## begin

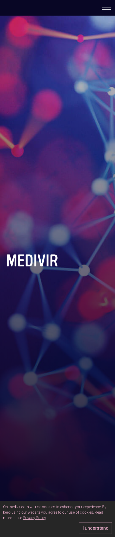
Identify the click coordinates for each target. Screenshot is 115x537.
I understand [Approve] (95, 528)
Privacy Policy (34, 518)
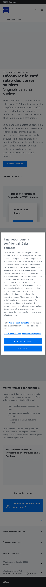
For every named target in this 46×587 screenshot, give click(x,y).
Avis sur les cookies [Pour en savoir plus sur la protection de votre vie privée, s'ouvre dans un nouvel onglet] (12, 333)
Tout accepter (23, 348)
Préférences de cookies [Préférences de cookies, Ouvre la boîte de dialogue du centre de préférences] (23, 341)
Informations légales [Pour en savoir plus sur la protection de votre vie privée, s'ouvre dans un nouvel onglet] (31, 333)
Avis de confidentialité (19, 323)
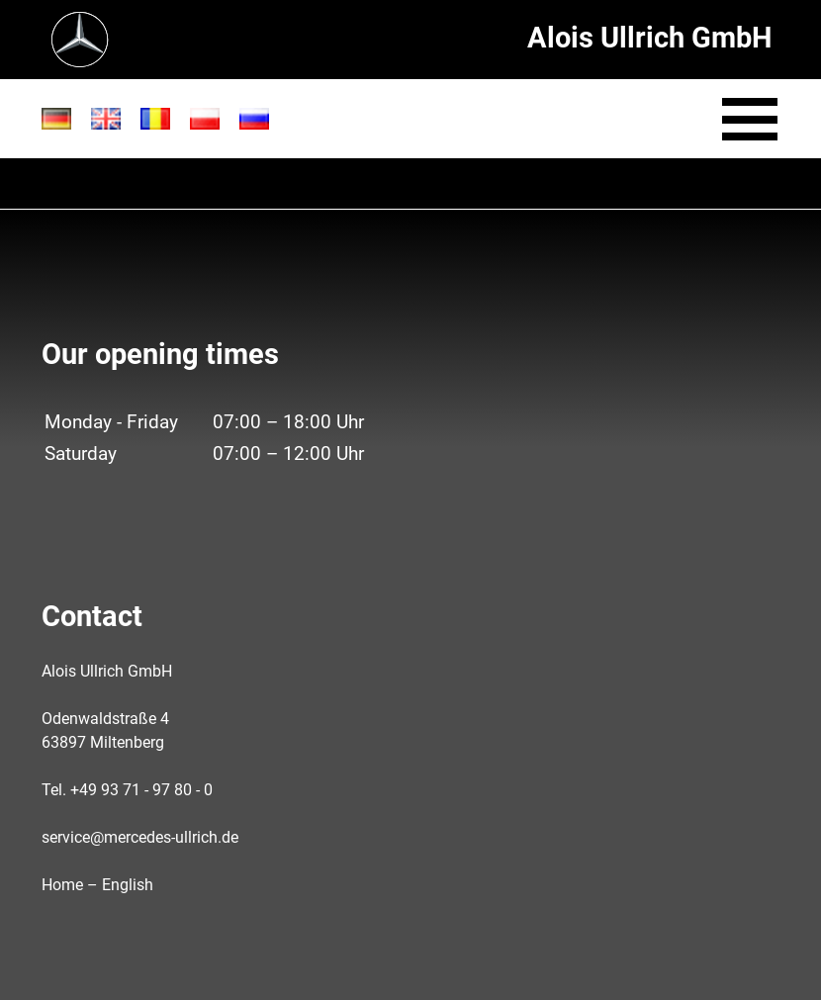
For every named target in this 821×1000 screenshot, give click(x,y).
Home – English (97, 884)
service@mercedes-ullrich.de (140, 837)
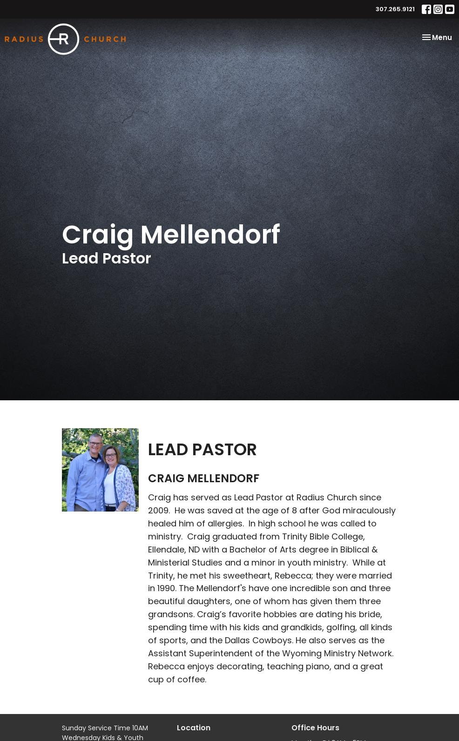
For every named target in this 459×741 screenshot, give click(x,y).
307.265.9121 (395, 9)
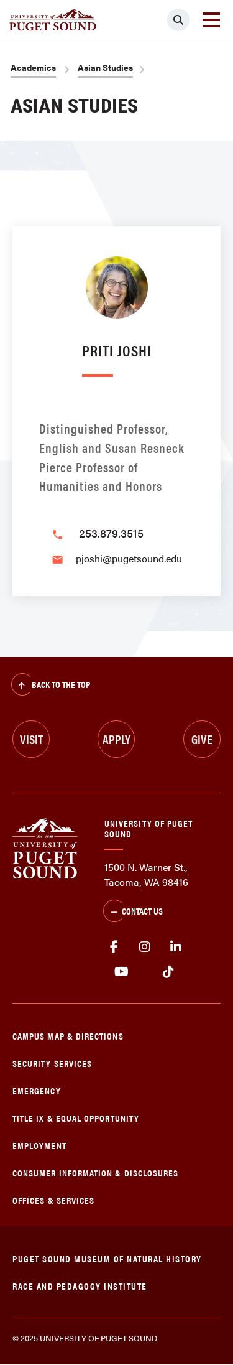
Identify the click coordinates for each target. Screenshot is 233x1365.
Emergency (36, 1090)
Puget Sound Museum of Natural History (107, 1258)
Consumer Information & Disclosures (95, 1172)
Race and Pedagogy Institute (79, 1285)
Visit (31, 739)
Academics (33, 67)
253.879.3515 (111, 533)
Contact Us (133, 912)
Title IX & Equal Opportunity (75, 1117)
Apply (116, 739)
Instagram (144, 947)
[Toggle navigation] (211, 19)
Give (201, 739)
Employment (39, 1145)
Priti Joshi (117, 350)
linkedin (176, 947)
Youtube (121, 972)
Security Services (52, 1062)
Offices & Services (53, 1199)
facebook (113, 947)
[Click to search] (178, 20)
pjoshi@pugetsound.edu (129, 558)
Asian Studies (105, 67)
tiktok (168, 972)
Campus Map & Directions (68, 1035)
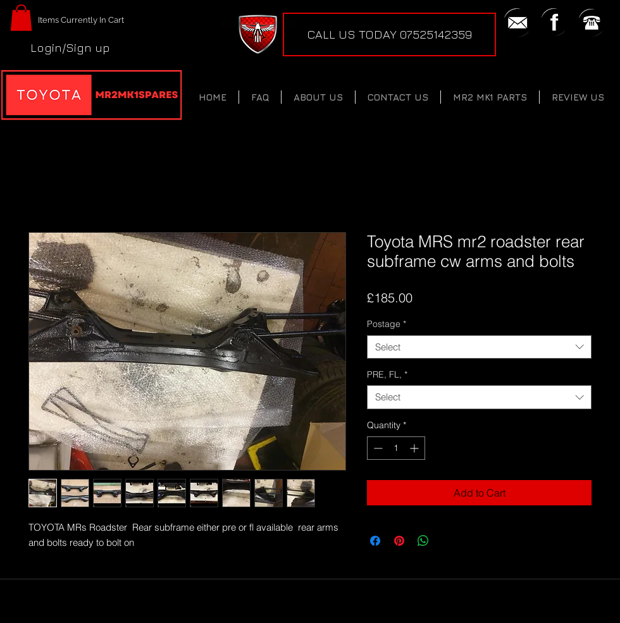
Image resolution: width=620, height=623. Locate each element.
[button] (21, 17)
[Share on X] (447, 540)
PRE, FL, (387, 374)
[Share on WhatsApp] (423, 540)
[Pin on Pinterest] (399, 540)
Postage (386, 324)
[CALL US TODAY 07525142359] (389, 34)
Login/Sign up (70, 47)
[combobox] (479, 347)
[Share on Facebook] (375, 540)
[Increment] (415, 448)
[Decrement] (377, 448)
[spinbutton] (396, 448)
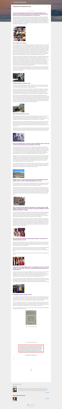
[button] (48, 6)
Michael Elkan (32, 406)
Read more (47, 392)
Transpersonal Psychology (19, 2)
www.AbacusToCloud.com (31, 355)
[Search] (50, 2)
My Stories (15, 386)
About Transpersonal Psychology (19, 395)
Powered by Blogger (31, 404)
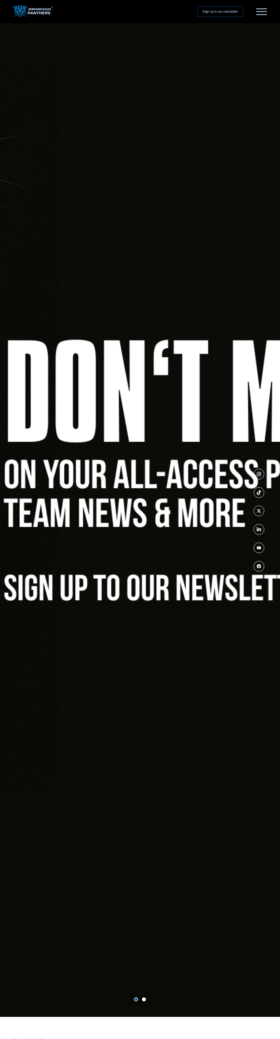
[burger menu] (261, 11)
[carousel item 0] (136, 999)
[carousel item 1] (144, 999)
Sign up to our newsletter (220, 11)
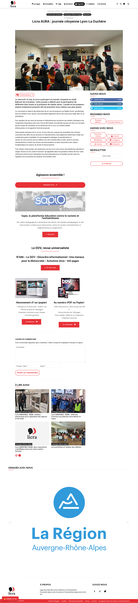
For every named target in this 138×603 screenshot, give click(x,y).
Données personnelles (75, 601)
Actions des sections (54, 11)
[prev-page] (16, 455)
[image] (50, 201)
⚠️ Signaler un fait (10, 599)
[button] (128, 4)
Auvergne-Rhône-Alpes (72, 14)
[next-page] (19, 455)
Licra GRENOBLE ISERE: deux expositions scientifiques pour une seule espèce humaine (31, 449)
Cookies (64, 601)
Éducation (87, 14)
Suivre (119, 104)
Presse (87, 601)
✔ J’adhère (90, 4)
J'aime (119, 99)
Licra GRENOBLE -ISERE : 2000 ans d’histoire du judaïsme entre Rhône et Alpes (66, 417)
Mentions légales (53, 601)
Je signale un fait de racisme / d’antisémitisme (114, 601)
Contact (94, 601)
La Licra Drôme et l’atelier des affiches (66, 447)
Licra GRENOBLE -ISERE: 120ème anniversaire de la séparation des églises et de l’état (31, 417)
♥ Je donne (101, 4)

## end

Reproduce every line of the entries above verbatim, in their original order, omitting the pictures.

Reply to the task
Identify the click coordinates for each target. Screenshot is 115x537.
I understand [Approve] (95, 528)
Privacy Policy (34, 518)
For every named target in this 46×587 screenshot, give click(x,y).
Avis sur les cookies [Pour en savoir plus sur la protection de votre vie privée, s'ouvre dans un nouvel onglet] (12, 333)
Tout accepter (23, 348)
Préférences de cookies [Préférences de cookies, Ouvre la boîte de dialogue du centre de préférences] (23, 341)
Informations légales [Pour en savoir plus sur la protection de votre vie privée, s'ouvre dans un nouvel onglet] (31, 333)
Avis de confidentialité (19, 323)
For every named target in this 821×1000 screenshot, give click(x,y).
Home – English (97, 884)
service@mercedes-ullrich.de (140, 837)
For every named target in this 459×741 screenshot, give click(x,y).
307.265.9121 (395, 9)
Identify the click coordinates for each target. Screenshot is 233x1365.
Emergency (36, 1090)
Puget Sound Museum of Natural History (107, 1258)
Consumer Information & Disclosures (95, 1172)
Race and Pedagogy Institute (79, 1285)
Visit (31, 739)
Academics (33, 67)
253.879.3515 (111, 533)
Contact Us (133, 912)
Title IX & Equal Opportunity (75, 1117)
Apply (116, 739)
Instagram (144, 947)
[Toggle navigation] (211, 19)
Give (201, 739)
Employment (39, 1145)
Priti Joshi (117, 350)
linkedin (176, 947)
Youtube (121, 972)
Security Services (52, 1062)
Offices & Services (53, 1199)
facebook (113, 947)
[Click to search] (178, 20)
pjoshi@pugetsound.edu (129, 558)
Asian Studies (105, 67)
tiktok (168, 972)
Campus Map & Directions (68, 1035)
Image resolution: width=620, height=623. Locate each element.
[button] (21, 17)
[Share on X] (447, 540)
PRE, FL, (387, 374)
[Share on WhatsApp] (423, 540)
[Pin on Pinterest] (399, 540)
Postage (386, 324)
[CALL US TODAY 07525142359] (389, 34)
Login/Sign up (70, 47)
[combobox] (479, 347)
[Share on Facebook] (375, 540)
[Increment] (415, 448)
[Decrement] (377, 448)
[spinbutton] (396, 448)
[button] (48, 6)
Michael Elkan (32, 406)
Read more (47, 392)
Transpersonal Psychology (19, 2)
www.AbacusToCloud.com (31, 355)
[Search] (50, 2)
My Stories (15, 386)
About Transpersonal Psychology (19, 395)
Powered by Blogger (31, 404)
[burger menu] (261, 11)
[carousel item 0] (136, 999)
[carousel item 1] (144, 999)
Sign up to our newsletter (220, 11)
For every named target in this 138×603 screenshot, give click(x,y).
Données personnelles (75, 601)
Actions des sections (54, 11)
[prev-page] (16, 455)
[image] (50, 201)
⚠️ Signaler un fait (10, 599)
[button] (128, 4)
Auvergne-Rhône-Alpes (72, 14)
[next-page] (19, 455)
Licra GRENOBLE ISERE: deux expositions scientifiques pour une seule espèce humaine (31, 449)
Cookies (64, 601)
Éducation (87, 14)
Suivre (119, 104)
Presse (87, 601)
✔ J’adhère (90, 4)
J'aime (119, 99)
Licra GRENOBLE -ISERE : 2000 ans d’histoire du judaïsme entre Rhône et Alpes (66, 417)
Mentions légales (53, 601)
Je signale un fait de racisme / d’antisémitisme (114, 601)
Contact (94, 601)
La Licra Drôme et l’atelier des affiches (66, 447)
Licra GRENOBLE -ISERE: 120ème anniversaire de la séparation des églises et de l’état (31, 417)
♥ Je donne (101, 4)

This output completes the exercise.